Fondé en 2000, le journal en ligne ukrainien Ukrainska Pravda soutient les aspirations pro-européennes et démocratiques du pays. Malgré la guerre et l'unité requise contre l'ennemi russe, le titre s'enorgueillit de ne faire aucune concession, et continue de publier des enquêtes parfois très gênantes pour le pouvoir en place. Rencontre avec une bande d'incorruptibles.

Une tête passe dans l’encadrure de la porte pour annoncer la nouvelle. Deux adjoints du bras droit de Zelensky, le tout-puissant Andrii Yermak, viennent d’être brutalement limogés et remplacés. Dans la petite salle de réunion, qui peine à contenir une grande table ronde et une bibliothèque basse débordant de livres, c’est l’effervescence. «Il faut que je passe des coups de fil», pense à voix haute Roman Kravets, reporter politique. Son collègue du service enquêtes, Mykhailo Tkach, sourit en se balançant en arrière, mains sur la tête. La rédactrice en chef Sevgil Musayeva consulte immédiatement le smartphone qu’elle ne quitte jamais des mains.

Ces trois trentenaires sont les piliers de la rédaction d’Ukrainska Pravda, un média respecté par le public et craint par le pouvoir. Il a été créé en avril 2000 par les journalistes d’opposition Olena Prytula et Georgiy Gongadze. Ce dernier, un Ukrainien d’origine géorgienne, sera retrouvé quelques mois plus tard dans un bois à 70 kilomètres de Kyiv, décapité. Des enregistrements sonores émergent, qui accablent le président de l’époque, Leonid Koutchma. Le scandale, dit des cassettes, sera retentissant.

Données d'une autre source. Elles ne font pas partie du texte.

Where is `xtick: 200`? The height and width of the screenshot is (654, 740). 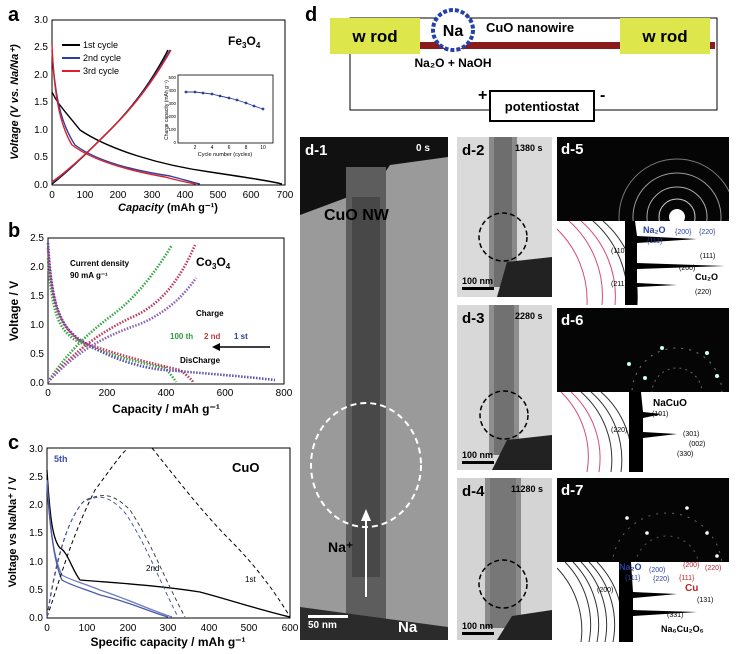 xtick: 200 is located at coordinates (108, 394).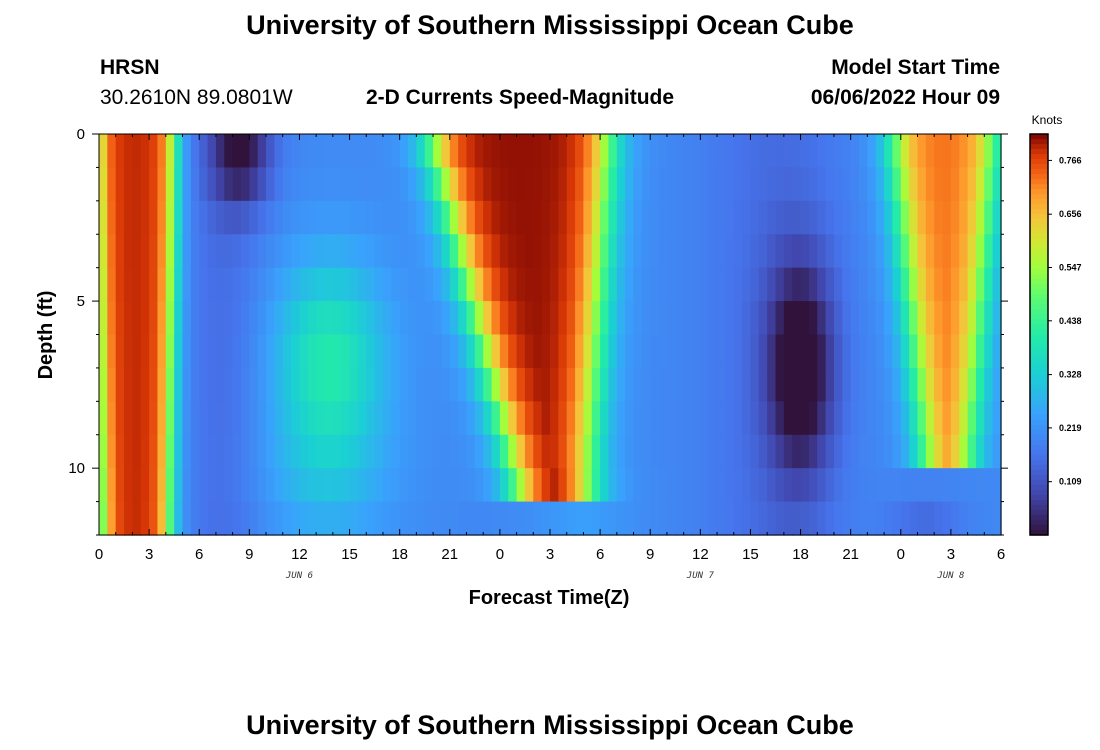  Describe the element at coordinates (700, 576) in the screenshot. I see `date-label: JUN 7` at that location.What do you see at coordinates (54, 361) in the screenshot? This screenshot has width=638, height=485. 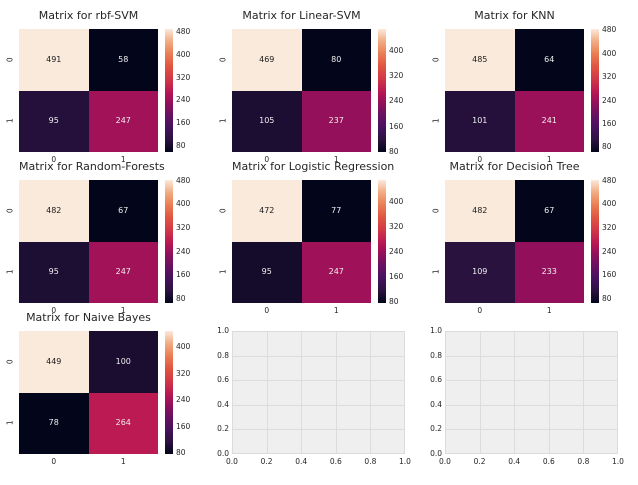 I see `cell-value: 449` at bounding box center [54, 361].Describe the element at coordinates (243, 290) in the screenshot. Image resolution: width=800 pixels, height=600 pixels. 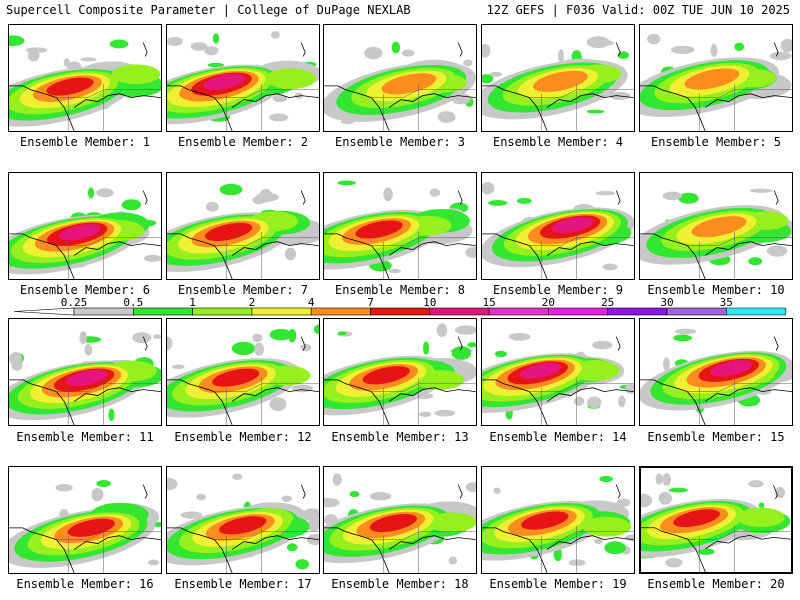
I see `member-label-7: Ensemble Member: 7` at that location. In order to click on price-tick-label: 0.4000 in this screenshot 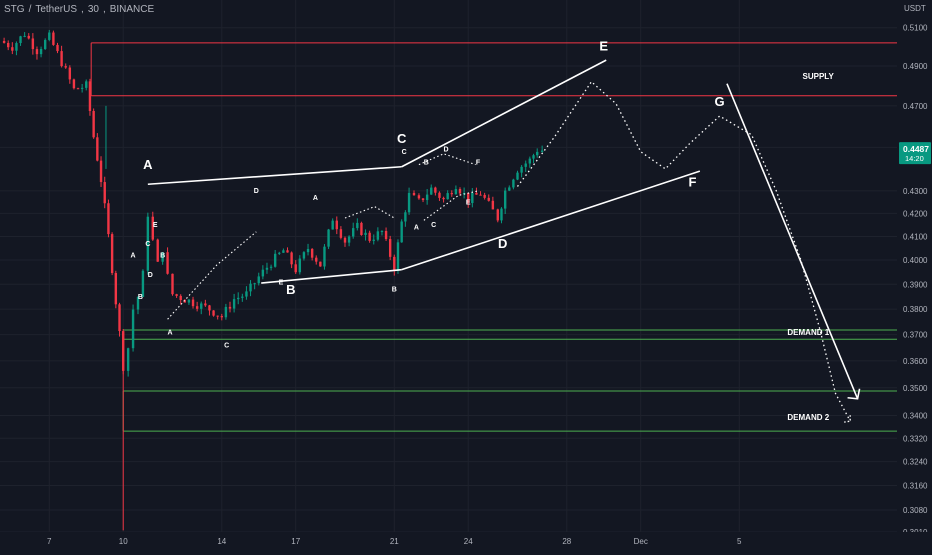, I will do `click(916, 260)`.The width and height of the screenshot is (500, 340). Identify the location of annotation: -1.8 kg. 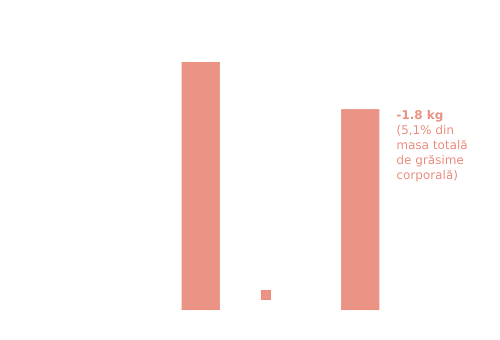
(420, 115).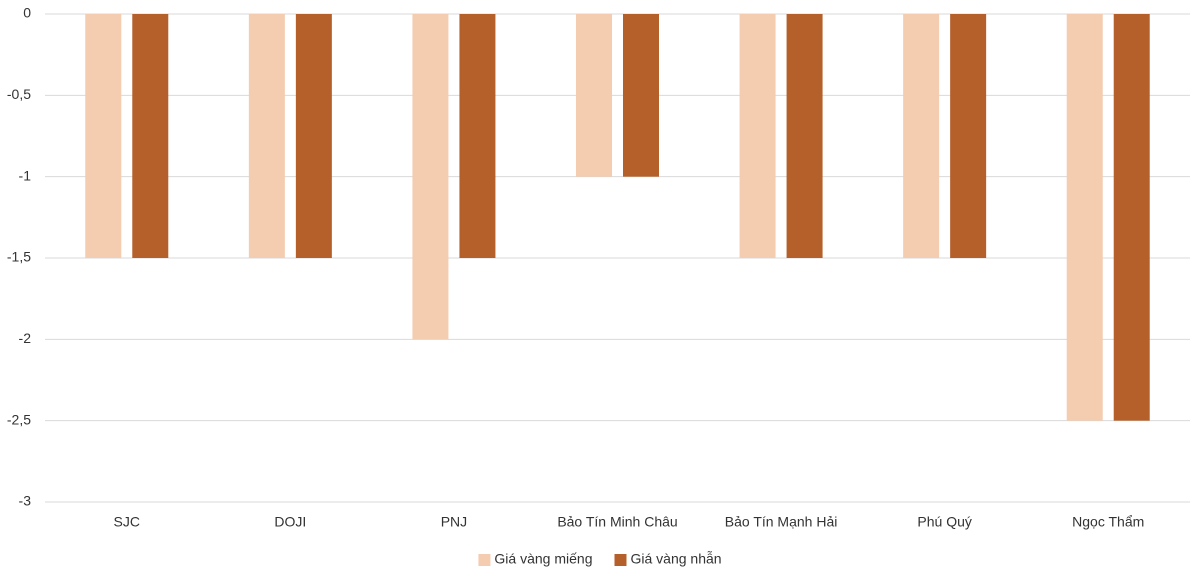 The image size is (1200, 583). What do you see at coordinates (26, 501) in the screenshot?
I see `y-tick-label: -3` at bounding box center [26, 501]. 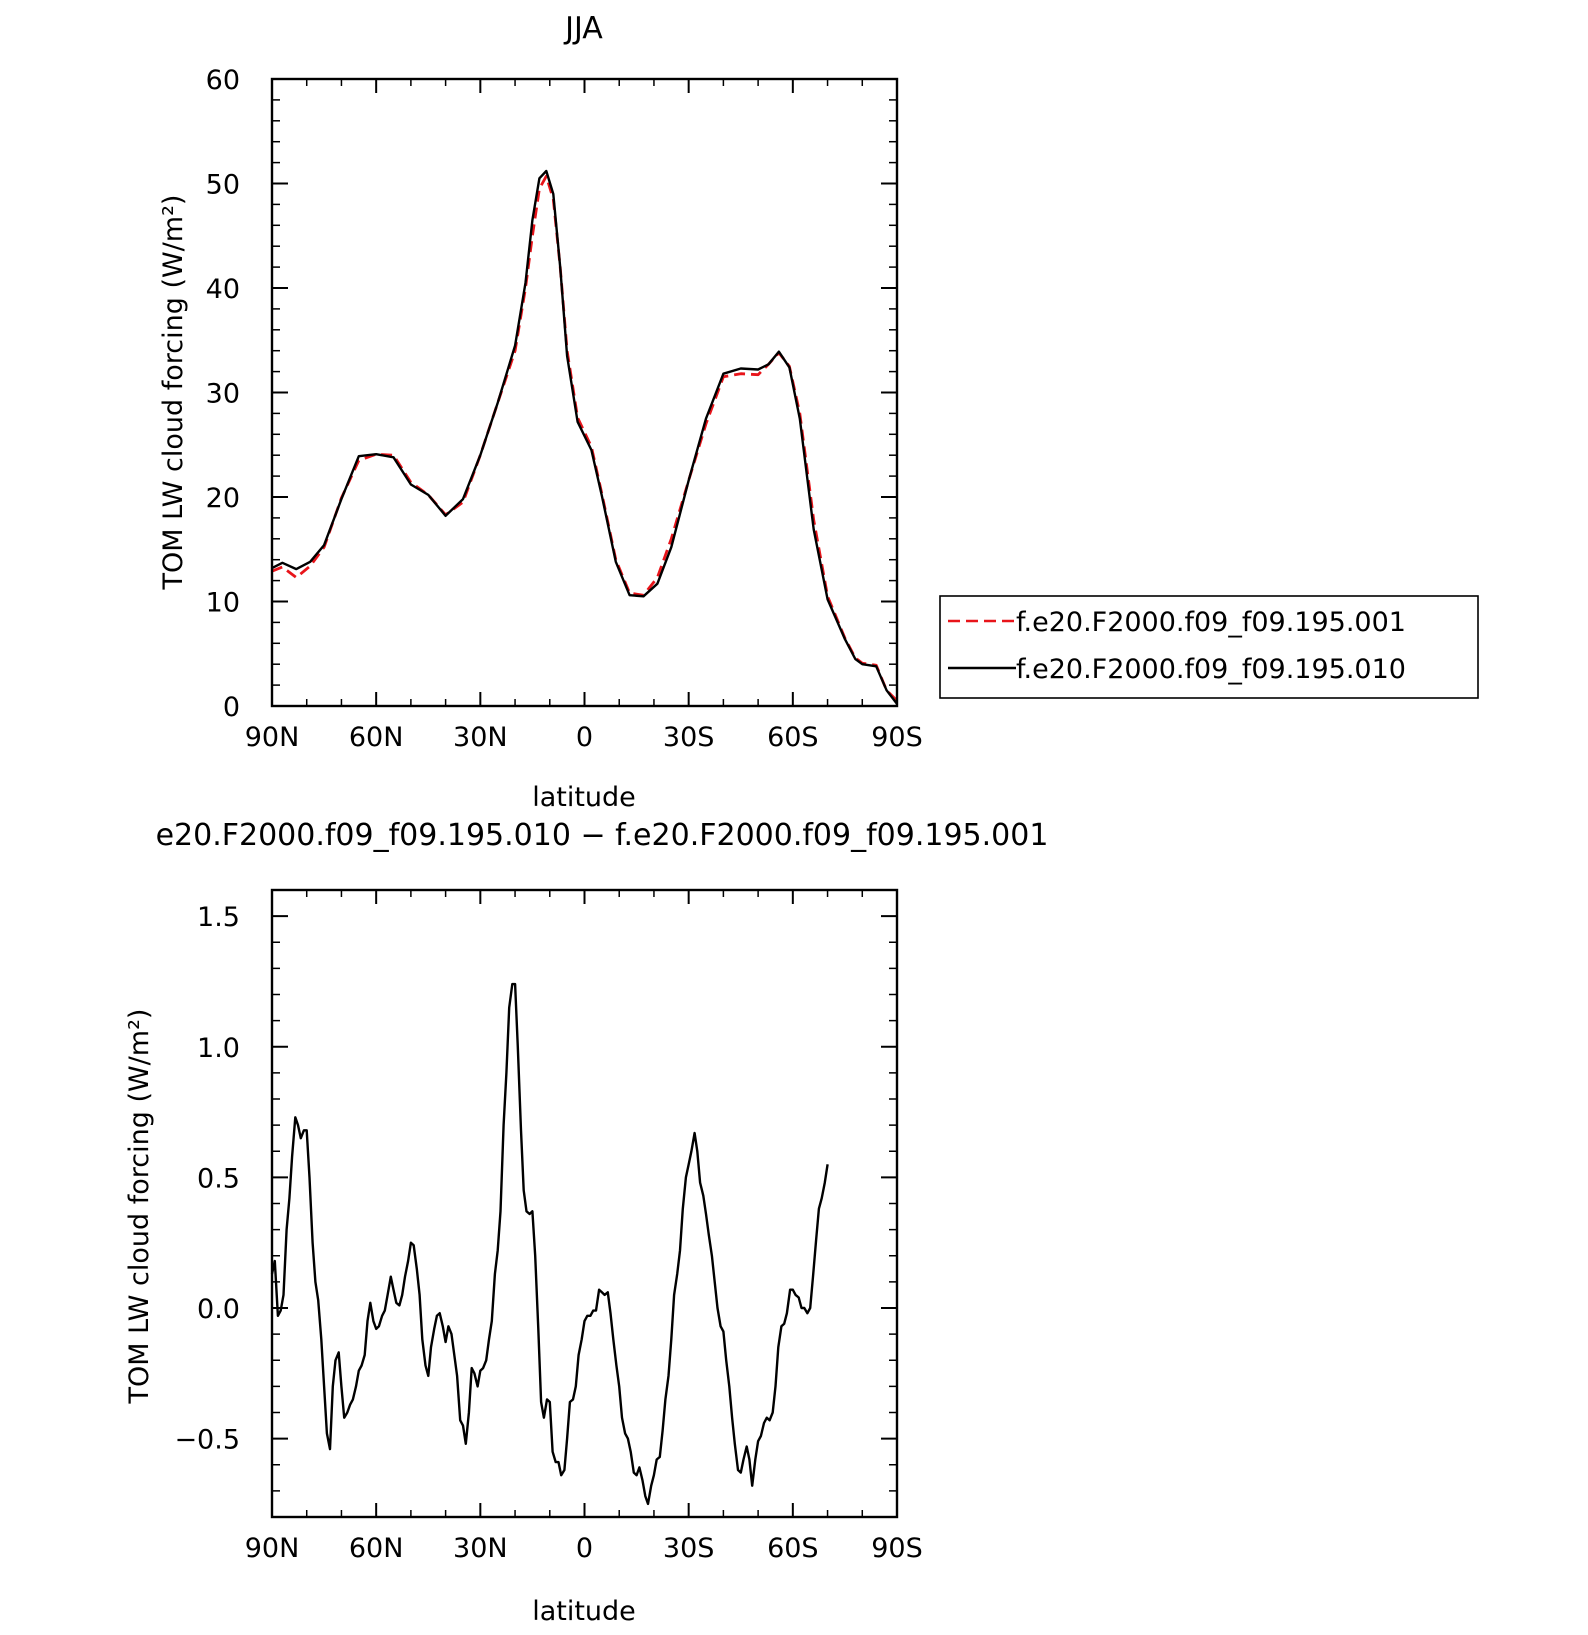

«UP» est l’un des titres les plus influents du pays. Il caracole en tête des classements établis par l’Institut de l’information de masse (IMI), une ONG ukrainienne qui étudie la qualité de la production journalistique. «Ukrainska Pravda respecte les standards professionnels les plus hauts, et a démontré son indépendance malgré les périodes d’instabilité politiques que nous avons connues avant la guerre. Nous faisons de la critique des médias, mais on doit reconnaître qu’Ukrainska Pravda est l’un des meilleurs», loue Oksana Romaniuk, directrice de l’IMI.

Incorruptible en chef

Depuis bientôt dix ans, Sevgil Musayeva préside aux destinées éditoriales de la rédaction, qui compte aujourd’hui 150 journalistes. Lorsqu’elle a été nommée rédactrice en chef, la jeune femme avait 26 ans et déjà une réputation d’incorruptible. Elle venait de quitter son précédent poste chez Forbes Ukraine, à cause de son rachat par un oligarque. L’homme en question, un homme d’affaires du nom de Serhiy Kourtchenko, avait été la cible d’une longue enquête de Sevgil Musayeva parue quelques mois plus tôt. Convaincue qu’il s’agissait là de tout sauf d’un hasard, la jeune journaliste a préféré claquer la porte tout de go.